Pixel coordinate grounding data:
◇ ◇ ◇ ◇ ◇

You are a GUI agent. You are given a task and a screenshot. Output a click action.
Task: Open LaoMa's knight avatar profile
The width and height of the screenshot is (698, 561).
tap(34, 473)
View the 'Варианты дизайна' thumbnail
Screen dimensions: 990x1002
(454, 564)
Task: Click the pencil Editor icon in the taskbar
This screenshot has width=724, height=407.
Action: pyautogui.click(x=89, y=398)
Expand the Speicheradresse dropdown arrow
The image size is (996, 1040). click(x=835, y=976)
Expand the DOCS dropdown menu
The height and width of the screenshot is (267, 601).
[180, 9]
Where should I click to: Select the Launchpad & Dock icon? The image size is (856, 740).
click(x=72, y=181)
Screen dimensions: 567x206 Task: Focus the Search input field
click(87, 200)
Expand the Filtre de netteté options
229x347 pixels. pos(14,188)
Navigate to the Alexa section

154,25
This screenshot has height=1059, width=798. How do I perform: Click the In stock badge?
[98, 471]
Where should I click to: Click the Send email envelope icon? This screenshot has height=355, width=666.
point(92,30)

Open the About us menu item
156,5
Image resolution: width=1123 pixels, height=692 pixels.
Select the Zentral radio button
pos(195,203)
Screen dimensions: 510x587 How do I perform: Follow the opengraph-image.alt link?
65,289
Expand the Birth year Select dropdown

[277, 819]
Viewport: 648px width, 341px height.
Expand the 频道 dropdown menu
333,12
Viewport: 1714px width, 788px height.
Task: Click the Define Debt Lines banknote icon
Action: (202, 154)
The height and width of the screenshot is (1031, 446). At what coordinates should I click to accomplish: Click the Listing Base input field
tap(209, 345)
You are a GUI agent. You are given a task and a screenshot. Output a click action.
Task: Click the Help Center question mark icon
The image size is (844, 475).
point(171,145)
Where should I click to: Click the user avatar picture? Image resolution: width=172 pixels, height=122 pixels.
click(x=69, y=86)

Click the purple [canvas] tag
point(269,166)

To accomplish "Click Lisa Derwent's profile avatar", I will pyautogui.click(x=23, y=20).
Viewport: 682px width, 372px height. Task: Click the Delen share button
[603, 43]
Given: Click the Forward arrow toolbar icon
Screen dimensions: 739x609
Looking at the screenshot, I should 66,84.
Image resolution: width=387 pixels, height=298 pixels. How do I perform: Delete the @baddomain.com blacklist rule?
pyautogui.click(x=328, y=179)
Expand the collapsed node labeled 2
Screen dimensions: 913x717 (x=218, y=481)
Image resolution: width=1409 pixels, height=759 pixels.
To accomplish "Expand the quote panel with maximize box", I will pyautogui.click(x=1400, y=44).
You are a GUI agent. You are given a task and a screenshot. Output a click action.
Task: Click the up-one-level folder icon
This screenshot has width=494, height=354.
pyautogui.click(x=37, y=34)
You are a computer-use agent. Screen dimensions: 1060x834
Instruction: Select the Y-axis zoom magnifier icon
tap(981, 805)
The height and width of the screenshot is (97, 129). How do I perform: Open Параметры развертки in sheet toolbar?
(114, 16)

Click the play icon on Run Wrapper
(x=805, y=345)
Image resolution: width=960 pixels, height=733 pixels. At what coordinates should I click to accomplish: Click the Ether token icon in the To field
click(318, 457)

◇ ◇ ◇ ◇ ◇

What lines in the data hold the word "will"? Return them.

_Problem solution_
To accomplish "Click Lisa Derwent's profile avatar", I will pyautogui.click(x=23, y=20).
To accomplish "Expand the quote panel with maximize box", I will pyautogui.click(x=1400, y=44).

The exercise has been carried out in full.